On November 2, 1917 the British Government declared it was in favour of the establishment of a Jewish home in Palestine. This declaration lay the basis for the ‘British Mandate for Palestine Mandate’ (San Remo, 1920)
See also Zionism
The Balfour Declaration – Jews and Gentiles work Together
Influential Christians: The mid-late 19th century saw a great move of God amongst leading Protestants and Jews. Protestant leaders like Bishop J.C. Ryle and Charles Spurgeon taught about the restoration of Jews to their biblical homeland, as seen in Bible prophecy. As Bible scholars, they longed for the Second Coming of Christ, but they realized from prophecy that before that can happen the Jews must be drawn back ‘home’. Such Christian teaching greatly influenced the British Government of the time.
Theodor Herzel – an Influential Jew: Around the same time, Theodor Herzel (1860-1904) saw the antisemitism around him and the need for a Jewish State. Herzel, an Austrian Jewish journalist, is credited as the father of political Zionism since he was a secular, non-Hebrew speaking, cosmopolitan intellectual who proposed a secular/political solution to the Jewish problem.
So with the help of his friend Rev W. Hechler (an Anglican clergyman, crusader against antisemitism, and follower of Ryle and Spurgeon), they birthed so-called ‘political Zionism’. Because of his Christian beliefs, Hechler was one of the first so-called ‘Christian Zionists’ (see later).
Weizmann and Balfour: The early 20th century saw more Jew-Gentile collaboration.
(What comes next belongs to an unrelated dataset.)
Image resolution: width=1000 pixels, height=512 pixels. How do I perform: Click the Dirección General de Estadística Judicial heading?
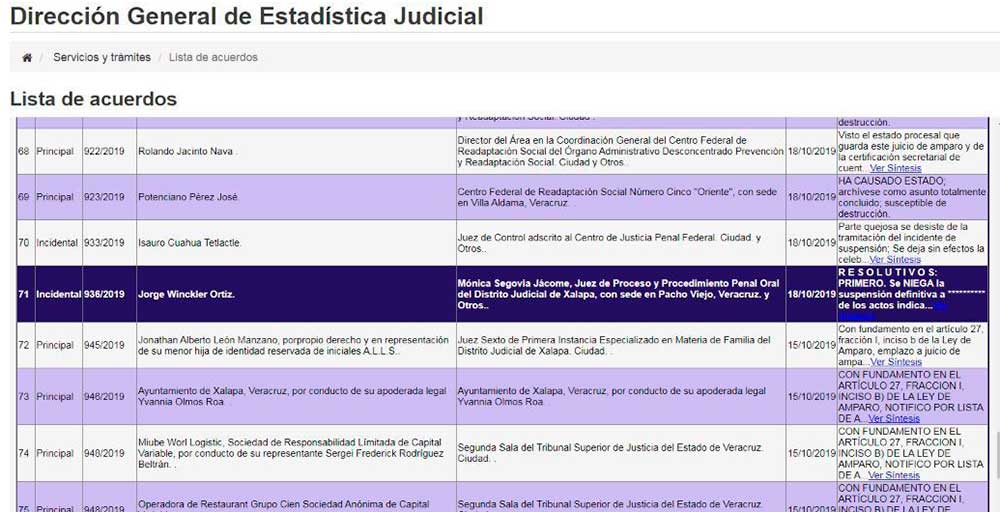246,17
Chaim Weizmann (a Jew and biochemist) came to England in 1904 and soon became a leader among British Zionists. In January 1906 Weizmann met Arthur Balfour (pictured), a UK politician and former Prime Minister, and persuaded him to look to Jerusalem for the Jewish capital and to Palestine for the Jewish homeland. Being an evangelical Christian, Balfour found the spiritual side of Zionism appealing. But he took no political steps in this direction until 1917, when he was British Foreign Secretary under British Prime Minister David Lloyd George. Lloyd George, who had an evangelical upbringing, made the decision to publicly support Zionism. No doubt this was backed by most of the war cabinet in 1917 since most were evangelical Christians! That said, it seems there were also political motives. Lloyd George saw that British dominance in Palestine (a land bridge between the crucial territories of India and Egypt) was as an essential post-war goal.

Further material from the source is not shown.